On Mon, 19 May 2008, Decibel! wrote:
Hrm... don't seqscans use a separate set of buffers in 8.3? While technically those won't be evicted until needed, you're unlikely to find stuff hanging around there for terribly long...
Not quite a separate set, and I have been remiss that I only skim over that in the presentation right now. Keep meaning to write down those details, and now that you ask that time is now. A quick read of the code suggests that in 8.3, the following rules apply:
1) If you are doing a scan where the table is larger than (shared_buffers/4) or you are doing a VACUUM, your backend gets allocated a ring list it keeps track of the buffers it has requested in.
2) The ring size is 8K * min(shared_buffers/8,32) which for any non-trivial buffer size cases is 256K. As you request pages they get added to the list of ones in the ring. Here shared_buffers is specified as in older versions, as a count of 8K buffers.
3) Once the ring is full and you circle around to a page that's already been used, if its usage count is <=1 (which means that nobody else has used it since it was put in there) that page will get evicted and then re-used rather than allocating a new one in the normal fashion.
4) If someone else is using the buffer, instead a new one is allocated the normal way and it replaces the original entry in the ring.

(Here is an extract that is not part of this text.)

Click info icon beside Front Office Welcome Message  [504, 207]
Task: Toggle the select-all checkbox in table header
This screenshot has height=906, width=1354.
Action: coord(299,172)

So, yes, in 8.3 it's possible that you can have sequential scans of large tables or the VACUUM data pass through the buffer cache, but not remain in it afterwards. I didn't think George would ever run into this in the specific example he asked about because of (1). This behavior only kicks in if you're scanning a table large relative to the total shared buffer cache and that didn't seem like an issue in his case.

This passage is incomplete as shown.